Bajo sus verdes y brillantes hojas 
iré a llorar la pena que me mata; 
y si la muy ingrata 
va a reírse aún allí de mis congojas, 
pues que en mi tierno y ardoroso ahínco 
ni una sonrisa de su amor merezco, 
o le hago comprender lo que padezco, 
o le hago comprender ¡cuántas son cinco! 

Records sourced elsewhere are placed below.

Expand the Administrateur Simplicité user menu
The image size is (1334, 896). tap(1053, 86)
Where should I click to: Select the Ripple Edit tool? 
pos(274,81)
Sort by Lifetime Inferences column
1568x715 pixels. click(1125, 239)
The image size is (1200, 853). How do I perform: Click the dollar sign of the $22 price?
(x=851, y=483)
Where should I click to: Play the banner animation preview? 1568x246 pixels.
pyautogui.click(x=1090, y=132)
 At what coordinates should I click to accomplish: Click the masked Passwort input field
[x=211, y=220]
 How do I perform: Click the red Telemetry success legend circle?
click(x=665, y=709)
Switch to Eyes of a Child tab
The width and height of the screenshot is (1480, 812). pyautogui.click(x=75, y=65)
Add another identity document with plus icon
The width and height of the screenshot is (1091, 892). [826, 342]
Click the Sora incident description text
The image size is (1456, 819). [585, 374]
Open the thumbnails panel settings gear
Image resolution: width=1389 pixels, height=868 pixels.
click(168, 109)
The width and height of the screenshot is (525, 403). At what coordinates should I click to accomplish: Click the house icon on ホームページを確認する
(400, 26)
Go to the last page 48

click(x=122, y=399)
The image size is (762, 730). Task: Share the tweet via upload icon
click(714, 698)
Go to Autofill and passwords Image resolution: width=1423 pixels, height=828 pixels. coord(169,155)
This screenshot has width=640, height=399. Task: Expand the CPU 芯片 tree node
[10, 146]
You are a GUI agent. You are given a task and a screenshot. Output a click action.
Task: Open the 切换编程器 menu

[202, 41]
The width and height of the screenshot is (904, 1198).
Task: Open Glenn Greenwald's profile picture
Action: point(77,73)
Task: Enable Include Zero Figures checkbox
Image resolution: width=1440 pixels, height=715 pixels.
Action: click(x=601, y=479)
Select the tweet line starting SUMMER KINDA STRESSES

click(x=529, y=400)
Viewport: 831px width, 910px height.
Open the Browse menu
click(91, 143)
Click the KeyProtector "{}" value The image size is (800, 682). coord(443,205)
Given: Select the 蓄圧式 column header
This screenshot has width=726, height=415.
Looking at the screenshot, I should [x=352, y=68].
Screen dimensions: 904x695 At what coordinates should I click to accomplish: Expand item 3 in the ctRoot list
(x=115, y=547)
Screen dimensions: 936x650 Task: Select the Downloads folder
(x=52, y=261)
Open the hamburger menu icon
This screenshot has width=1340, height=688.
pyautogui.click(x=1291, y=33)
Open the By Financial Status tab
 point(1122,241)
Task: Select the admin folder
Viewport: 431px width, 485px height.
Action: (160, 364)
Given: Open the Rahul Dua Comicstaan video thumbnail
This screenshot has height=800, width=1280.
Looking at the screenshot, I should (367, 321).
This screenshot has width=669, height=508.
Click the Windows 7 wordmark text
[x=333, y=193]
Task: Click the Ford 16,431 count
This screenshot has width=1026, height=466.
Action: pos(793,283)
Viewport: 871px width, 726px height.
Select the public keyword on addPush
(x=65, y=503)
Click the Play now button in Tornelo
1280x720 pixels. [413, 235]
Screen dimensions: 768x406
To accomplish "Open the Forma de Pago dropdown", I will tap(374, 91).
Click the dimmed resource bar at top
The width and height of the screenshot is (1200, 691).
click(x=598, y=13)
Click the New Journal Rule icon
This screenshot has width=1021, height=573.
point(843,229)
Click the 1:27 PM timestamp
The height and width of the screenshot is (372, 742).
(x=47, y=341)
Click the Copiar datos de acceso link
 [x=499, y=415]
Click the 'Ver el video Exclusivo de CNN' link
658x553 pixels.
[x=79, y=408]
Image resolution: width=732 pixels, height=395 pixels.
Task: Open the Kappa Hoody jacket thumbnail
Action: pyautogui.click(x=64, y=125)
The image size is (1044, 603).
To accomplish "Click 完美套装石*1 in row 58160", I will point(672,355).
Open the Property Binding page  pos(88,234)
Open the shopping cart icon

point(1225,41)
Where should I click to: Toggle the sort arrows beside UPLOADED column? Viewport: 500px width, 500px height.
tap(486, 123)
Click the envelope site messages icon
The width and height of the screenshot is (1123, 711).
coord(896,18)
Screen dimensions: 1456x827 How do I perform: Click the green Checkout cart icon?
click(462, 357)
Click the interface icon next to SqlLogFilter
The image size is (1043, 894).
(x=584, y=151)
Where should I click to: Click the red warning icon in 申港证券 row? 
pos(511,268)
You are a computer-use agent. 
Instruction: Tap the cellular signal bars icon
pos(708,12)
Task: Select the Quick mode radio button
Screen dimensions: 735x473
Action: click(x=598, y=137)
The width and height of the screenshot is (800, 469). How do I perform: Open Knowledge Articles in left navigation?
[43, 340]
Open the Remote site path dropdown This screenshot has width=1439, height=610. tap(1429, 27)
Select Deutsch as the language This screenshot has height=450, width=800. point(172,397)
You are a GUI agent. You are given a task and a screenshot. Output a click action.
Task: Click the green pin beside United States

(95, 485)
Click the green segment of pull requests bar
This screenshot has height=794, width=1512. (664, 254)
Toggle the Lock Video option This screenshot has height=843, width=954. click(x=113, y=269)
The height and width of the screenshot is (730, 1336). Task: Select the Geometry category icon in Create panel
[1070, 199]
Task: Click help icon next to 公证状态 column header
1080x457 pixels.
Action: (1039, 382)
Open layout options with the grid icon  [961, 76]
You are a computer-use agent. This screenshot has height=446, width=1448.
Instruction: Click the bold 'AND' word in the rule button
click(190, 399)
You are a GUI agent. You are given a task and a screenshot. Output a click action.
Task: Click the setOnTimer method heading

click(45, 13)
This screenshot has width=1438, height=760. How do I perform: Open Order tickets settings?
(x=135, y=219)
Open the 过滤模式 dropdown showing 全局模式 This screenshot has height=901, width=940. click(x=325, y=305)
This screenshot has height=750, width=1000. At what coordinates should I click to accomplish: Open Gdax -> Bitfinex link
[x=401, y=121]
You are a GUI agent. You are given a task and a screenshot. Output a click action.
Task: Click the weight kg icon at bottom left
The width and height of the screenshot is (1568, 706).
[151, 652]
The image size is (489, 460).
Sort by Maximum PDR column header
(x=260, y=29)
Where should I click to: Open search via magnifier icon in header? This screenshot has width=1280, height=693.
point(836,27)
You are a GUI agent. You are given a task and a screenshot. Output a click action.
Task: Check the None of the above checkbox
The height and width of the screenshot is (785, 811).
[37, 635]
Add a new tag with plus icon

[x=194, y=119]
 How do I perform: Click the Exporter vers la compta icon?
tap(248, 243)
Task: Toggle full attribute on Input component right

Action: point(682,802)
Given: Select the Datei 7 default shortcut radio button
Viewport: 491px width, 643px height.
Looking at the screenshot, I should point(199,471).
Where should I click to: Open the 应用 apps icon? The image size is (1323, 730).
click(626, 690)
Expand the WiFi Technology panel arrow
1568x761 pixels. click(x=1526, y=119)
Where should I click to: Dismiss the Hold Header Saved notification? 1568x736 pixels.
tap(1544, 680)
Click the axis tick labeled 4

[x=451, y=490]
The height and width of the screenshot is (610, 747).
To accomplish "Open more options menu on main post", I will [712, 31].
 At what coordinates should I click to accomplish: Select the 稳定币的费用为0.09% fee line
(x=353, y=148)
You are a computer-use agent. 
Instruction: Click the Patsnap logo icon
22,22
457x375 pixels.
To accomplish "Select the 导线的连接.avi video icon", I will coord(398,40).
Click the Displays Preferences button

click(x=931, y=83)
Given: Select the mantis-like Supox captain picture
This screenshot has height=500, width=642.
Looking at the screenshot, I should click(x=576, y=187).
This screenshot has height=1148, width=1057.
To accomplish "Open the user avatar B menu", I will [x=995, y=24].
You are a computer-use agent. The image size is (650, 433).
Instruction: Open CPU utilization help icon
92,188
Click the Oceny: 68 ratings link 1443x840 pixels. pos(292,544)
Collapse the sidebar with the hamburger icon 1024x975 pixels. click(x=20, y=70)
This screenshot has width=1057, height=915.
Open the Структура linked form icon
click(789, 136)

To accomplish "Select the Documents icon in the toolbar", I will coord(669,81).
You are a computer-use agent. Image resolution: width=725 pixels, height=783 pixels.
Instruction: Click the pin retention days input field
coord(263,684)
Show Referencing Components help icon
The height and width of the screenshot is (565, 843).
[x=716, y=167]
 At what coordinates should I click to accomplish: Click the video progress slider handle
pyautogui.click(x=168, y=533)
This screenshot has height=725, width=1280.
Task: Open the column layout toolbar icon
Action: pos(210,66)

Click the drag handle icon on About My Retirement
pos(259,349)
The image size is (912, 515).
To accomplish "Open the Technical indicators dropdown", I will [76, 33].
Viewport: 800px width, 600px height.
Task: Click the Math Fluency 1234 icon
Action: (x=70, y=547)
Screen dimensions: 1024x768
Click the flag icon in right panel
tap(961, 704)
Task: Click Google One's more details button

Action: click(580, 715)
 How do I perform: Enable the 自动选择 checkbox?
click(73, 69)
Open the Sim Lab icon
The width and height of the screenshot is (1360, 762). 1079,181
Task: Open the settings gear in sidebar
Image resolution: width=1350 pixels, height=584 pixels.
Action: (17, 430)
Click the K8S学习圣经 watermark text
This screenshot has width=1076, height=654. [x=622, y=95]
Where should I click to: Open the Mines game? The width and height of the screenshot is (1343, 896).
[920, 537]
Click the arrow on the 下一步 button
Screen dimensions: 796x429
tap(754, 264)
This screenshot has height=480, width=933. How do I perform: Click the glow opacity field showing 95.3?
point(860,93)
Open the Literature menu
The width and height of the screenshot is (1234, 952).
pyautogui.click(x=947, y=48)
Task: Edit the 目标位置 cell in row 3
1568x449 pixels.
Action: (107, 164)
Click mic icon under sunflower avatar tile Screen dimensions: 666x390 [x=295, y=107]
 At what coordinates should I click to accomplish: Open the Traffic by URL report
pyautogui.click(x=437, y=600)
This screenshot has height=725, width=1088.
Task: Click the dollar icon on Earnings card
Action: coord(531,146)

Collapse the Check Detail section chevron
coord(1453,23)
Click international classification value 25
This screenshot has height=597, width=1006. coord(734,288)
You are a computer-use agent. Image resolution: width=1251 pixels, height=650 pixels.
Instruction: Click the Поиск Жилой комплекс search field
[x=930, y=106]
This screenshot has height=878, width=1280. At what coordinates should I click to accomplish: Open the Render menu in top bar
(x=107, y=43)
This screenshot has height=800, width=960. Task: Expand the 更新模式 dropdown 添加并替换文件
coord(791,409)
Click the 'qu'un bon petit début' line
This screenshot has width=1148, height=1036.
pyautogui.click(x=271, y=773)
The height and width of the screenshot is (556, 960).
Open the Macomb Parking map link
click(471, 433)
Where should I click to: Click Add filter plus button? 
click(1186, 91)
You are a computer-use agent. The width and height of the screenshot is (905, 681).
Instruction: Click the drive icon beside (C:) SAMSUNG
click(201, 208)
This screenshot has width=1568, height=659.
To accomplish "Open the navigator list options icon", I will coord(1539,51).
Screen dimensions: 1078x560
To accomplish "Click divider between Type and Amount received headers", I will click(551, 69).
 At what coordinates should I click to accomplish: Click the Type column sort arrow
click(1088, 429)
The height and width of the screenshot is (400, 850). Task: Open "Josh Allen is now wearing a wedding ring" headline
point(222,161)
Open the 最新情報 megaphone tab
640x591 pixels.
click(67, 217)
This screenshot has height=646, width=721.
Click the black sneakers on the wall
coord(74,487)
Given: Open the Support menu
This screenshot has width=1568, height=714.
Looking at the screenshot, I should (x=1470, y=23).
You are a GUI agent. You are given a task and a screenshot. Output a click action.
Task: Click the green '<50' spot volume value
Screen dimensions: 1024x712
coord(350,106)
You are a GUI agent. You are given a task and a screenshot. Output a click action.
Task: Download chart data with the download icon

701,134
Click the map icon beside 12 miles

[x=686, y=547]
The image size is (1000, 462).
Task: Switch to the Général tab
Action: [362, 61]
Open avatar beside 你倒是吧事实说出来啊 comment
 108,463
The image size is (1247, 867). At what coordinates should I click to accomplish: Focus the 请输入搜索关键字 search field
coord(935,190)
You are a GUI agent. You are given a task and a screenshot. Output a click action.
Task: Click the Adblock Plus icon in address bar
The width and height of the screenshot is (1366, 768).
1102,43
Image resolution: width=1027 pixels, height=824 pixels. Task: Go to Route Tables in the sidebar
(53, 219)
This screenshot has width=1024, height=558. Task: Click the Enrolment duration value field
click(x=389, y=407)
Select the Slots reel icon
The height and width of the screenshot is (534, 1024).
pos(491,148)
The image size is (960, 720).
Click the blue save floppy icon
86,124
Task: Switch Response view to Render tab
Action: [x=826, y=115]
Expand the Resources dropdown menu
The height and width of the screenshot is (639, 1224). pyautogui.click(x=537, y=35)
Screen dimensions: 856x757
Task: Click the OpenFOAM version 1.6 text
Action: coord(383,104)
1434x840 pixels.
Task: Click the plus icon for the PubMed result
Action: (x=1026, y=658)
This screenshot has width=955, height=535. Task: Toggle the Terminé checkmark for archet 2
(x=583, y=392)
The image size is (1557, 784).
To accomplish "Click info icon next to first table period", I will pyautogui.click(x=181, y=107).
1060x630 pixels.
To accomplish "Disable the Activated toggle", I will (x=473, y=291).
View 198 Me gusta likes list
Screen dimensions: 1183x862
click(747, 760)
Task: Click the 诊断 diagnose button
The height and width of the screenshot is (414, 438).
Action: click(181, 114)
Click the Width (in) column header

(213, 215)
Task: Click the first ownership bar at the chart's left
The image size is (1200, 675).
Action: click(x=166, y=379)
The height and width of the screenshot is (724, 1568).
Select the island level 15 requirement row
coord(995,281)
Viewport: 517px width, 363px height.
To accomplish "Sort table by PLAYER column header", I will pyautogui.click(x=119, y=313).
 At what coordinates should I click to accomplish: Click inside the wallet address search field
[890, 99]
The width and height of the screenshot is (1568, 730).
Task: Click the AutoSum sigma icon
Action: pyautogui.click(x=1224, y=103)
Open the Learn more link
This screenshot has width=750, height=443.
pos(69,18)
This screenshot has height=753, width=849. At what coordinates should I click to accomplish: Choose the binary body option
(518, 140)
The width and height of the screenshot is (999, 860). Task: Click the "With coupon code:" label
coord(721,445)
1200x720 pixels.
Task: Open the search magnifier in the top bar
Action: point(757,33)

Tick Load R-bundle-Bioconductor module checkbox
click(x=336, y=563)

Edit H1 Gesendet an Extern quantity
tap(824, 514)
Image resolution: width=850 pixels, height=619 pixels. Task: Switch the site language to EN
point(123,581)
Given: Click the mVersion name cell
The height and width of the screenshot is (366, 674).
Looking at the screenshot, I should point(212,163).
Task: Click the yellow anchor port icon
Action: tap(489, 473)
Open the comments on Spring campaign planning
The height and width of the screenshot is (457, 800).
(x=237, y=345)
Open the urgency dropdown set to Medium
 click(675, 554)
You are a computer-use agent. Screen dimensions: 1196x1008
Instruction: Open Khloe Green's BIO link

Pero, señor, en el bendito valle, 
como en la alma de un poeta de veinte años, 
todo estaba tan seco y tan marchito 
como ella a los primeros desengaños, 
los árboles sin ramas y sin hojas, 
la hierba macilenta y amarilla, 
y en medio de este cuadro y a lo lejos, 
un arroyo estancado, a cuya orilla 
rumiaban con afán dos toros viejos. 
Ante tal panorama, 
yo que soñaba coronar mi frente 
con las flores cogidas a una rama 
de las verdes y muchas de la fuente; 
yo que soñaba en recrear mi oído 
con la canción dulcísima y sabrosa 
del tordo filarmónico escondido 
cabe las ramas de la selva umbrosa, 
me senté sobre el tronco de un encino 
y me puse a llorar con tantas ganas, 
que los cielos al verme y al oírme 
llorar con un dolor tan verdadero, 
empezaron también recio y de firme 
a gemir y a llorar un aguacero. 
¡Ay! cómo, y cómo entonces 
extrañé los simones de la plaza, 
y cómo fue aquel líquido elemento 
que entraba hasta mis huesos poco a poco, 
el mejor y más sólido argumento 
para obligarme a ver que estaba loco. 
Cuando llegué a la choza, las estrellas 
brillaban ya en el éter indeciso, 
y en derredor del fuego 
que alumbraba muy poco ciertamente, 
me hallé con que a la ley de un uso añejo, 
pero para ellos bueno y necesario, 
bajo la voz de un viejo, un poco viejo, 
rezaban todos juntos el rosario. 
Esto sí no es conmigo, 
me dije yo al primer Santa María, 
viendo que no era aquella la más propia 
ocasión de salvarme del infierno; 
y encontrando en la fe que mi alma acopia, 
que aquella copia era muy mala copia 
para darle el valor de un Padre Eterno; 
y como el sueño, gente que no reza, 
me estaba ya doblando la cabeza 
y yo empezaba ya a sentir en mi alma 
sus primeras y dulces vaguedades, 
me decidí a dormir en santa calma 
para acabar con tantas necedades… 
–El sueño por lo menos 
me hará gozar de la ilusión que ansío 
–pensaba yo temblando 
¡y estremecido todo por el frío! 
–Y como ellos me han puesto en este brete 
que peor no puede ser según barrunto, 
¡evocaré a Fray Luis y a Navarrete 
y les diré lo que hay sobre el asunto…! 
Y me dormí… pero una santa gota 
que cayendo del techo 
con una precisión constante y rara, 
bajaba desde el techo hasta la cara 
para seguir después por todo el pecho, 
me obligó a despertar en el instante 
en que soñaba yo, lleno de galas, 
bailar bajo la luz de un sol brillante 
entre un grupo magnífico y radiante 
de blancas y bellísimas zagalas. 
¡Ah!, y lo que roncan esas buenas gentes 
que a los más fuertes árboles destroncan, 
¡y que hacen tanto ruido con los dientes 
que parece mentira lo que roncan! 
Nunca me hubiera yo ni sospechado 
ver por aquellos mundos, 
reunidos y durmiendo lado a lado 
tantos bajos profundos… 
Así es que hallando aquello peor que el rezo, 
pues era una calumnia contra el arte, 
le di gracias a Dios, y después de eso, 
me largué con la música a otra parte. 
Metido entre un trigal y decidido 
a terminar con él lo que era fácil 
no estando muy crecido, 
me encontré al animal de mi caballo 
tan dado y atareado en su faena, 
que a no ser por un medio 
muy usado y común entre animales, 
probablemente no hallo otro remedio 
de sacarlo de aquellos andurriales. 
Y aún no asomaba iluminando al mundo 
la dulce claridad del rubicundo, 
y la pastora aquella 
aún no se alzaba a ver la última estrella, 
cuando cansado ya de ser tan loco 
y de soñar en lo que ya no pasa, 
rompí de mi ilusión las dulces redes 
y me volví a la corte y a mi casa, 
donde estoy a las órdenes de ustedes.